New vaccine fights breast cancer recurrence

Posted at 5:32 PM, Sep 29, 2015
and last updated 2015-09-29 17:32:33-04

Every three minutes, a woman is diagnosed with breast cancer. Every thirteen minutes, a woman dies of the disease.

For the women and men fighting the battle, the fear is that it could always come back.

Most recurrences happen five years after breast cancer treatments, which why Moffitt Cancer Center is working to fight that battle.

At any given time, 160 therapeutic trials are going on at the hospital.

Although researchers have made great strides, 40,000 patients die every year of the disease.

Some of those have fought breast cancer more than once.

Dr. Hatem Soliman says his new study is working to bring the rate of developing a tumor again down to zero.

“The vaccine treatment is for a period of three years,” said Soliman.

Right now, he’s looking for women and men who just completed the early stages of breast cancer treatments have the HER-2 protein.

Those are the patients with the most aggressive form of cancer.

“This is an example of a cancer cell that we can find floating in the blood.

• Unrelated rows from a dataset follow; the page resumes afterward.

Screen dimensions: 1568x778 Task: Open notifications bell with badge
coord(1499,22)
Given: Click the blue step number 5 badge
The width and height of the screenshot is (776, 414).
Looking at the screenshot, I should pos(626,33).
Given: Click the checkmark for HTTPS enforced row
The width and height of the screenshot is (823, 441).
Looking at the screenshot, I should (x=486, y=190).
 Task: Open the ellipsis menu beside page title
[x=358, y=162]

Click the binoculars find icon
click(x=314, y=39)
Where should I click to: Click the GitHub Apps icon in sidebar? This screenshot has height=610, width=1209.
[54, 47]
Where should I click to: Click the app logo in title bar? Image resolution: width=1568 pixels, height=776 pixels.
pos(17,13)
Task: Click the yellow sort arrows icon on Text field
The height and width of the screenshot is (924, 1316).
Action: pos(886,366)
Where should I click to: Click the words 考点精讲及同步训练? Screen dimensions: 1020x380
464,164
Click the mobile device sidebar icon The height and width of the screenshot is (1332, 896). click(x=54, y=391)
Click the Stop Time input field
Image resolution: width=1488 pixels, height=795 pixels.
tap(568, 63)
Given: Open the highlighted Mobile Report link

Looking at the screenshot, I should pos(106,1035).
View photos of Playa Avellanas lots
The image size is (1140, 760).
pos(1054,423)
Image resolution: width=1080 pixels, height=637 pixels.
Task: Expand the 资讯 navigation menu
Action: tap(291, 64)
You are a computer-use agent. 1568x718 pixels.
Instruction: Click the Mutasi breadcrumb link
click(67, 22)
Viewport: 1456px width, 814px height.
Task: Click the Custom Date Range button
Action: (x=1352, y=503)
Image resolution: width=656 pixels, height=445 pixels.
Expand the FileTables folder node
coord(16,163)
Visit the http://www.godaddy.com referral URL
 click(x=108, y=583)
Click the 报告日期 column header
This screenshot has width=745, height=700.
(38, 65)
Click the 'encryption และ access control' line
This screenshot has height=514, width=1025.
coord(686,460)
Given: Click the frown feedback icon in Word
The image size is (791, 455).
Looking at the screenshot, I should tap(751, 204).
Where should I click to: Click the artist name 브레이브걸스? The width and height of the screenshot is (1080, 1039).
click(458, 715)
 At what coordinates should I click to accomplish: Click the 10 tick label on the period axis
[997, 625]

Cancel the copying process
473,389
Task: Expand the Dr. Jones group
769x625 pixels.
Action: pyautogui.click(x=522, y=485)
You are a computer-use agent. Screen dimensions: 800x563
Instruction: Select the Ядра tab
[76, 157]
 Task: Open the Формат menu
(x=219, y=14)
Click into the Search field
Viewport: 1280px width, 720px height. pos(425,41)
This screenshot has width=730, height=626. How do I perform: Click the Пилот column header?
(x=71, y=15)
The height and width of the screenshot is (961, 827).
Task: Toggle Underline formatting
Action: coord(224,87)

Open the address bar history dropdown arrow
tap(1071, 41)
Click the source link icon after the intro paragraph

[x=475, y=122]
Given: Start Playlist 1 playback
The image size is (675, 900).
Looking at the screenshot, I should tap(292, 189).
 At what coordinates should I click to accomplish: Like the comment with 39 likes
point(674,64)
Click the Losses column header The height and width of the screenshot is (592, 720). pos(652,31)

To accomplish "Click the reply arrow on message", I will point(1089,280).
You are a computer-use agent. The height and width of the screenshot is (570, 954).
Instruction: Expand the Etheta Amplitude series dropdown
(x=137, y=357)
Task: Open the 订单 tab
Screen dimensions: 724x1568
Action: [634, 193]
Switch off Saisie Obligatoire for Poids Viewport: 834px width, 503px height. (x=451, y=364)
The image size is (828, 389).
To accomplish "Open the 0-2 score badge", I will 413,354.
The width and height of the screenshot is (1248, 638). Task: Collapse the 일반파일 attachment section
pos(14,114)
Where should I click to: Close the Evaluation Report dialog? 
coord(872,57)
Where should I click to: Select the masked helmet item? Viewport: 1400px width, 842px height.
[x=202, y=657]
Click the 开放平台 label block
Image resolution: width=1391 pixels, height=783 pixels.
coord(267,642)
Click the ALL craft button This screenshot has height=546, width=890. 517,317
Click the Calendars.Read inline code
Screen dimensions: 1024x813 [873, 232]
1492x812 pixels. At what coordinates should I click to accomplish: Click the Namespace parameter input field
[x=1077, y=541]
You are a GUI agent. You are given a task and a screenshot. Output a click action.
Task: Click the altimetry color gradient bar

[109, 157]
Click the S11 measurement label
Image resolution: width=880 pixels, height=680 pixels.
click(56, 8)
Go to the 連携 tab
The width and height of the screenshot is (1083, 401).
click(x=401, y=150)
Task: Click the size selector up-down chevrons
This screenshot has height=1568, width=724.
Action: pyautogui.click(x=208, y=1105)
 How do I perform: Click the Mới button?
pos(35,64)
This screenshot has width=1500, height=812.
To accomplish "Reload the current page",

We know it's a cancer cell because we stain it with particular colors,” said Soliman.

If patients qualify, they will receive a combination of the NeuVax vaccine and the prescription drug Herceptin, hoping it will be a one-two punch to ward off cancer cells.

Early trials have shown the vaccine to cut the risk of recurrence in half.

“The vaccine is very safe, very well tolerated and does not cause any side effects when administered to women with breast cancer,” said Soliman.

Soliman says if this trial is successful, in five years women and men could be one step closer to never having to worry about breast cancer striking twice.